Selected excerpt
Chee Wan Hoe

Personal information
- Full name: Chee Wan Hoe
- Date of birth: 9 December 1971 (age 54)
- Place of birth: Malaysia
- Position: Defender

Youth career
- 1990–1991: Perak FA

Senior career*
- Years: Team / Apps / (Gls)
- 1992–1997: Perak FA
- 1998–2007: Penang FA / 252 / (2)

= Chee Wan Hoe =

Malaysian footballer

Chee Wan Hoe (born 9 December 1971) is a Malaysian former footballer. He formerly played with Perak FA and Penang FA.
He also represented Malaysia numerous times in the early 1990s, primarily as part of the national Under-23 squad during their Olympic qualification campaign. Malaysia Olympic Team (Malaysia U-23) in 1991.

Given data
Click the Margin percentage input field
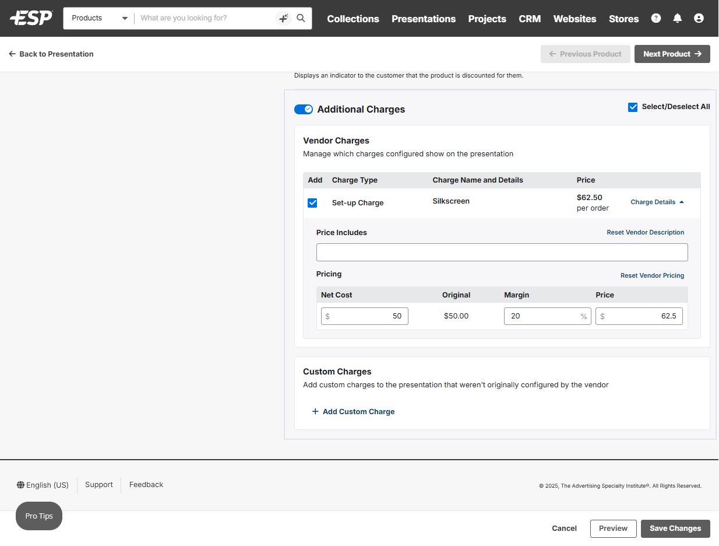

Task
Using the Chee Wan Hoe profile, explain in one to three sentences how most of his appearances for Malaysia in the early 1990s came about.

Full answer
Most of his many appearances for Malaysia in the early 1990s came as a member of the national Under-23 squad. That squad was playing its Olympic qualification campaign.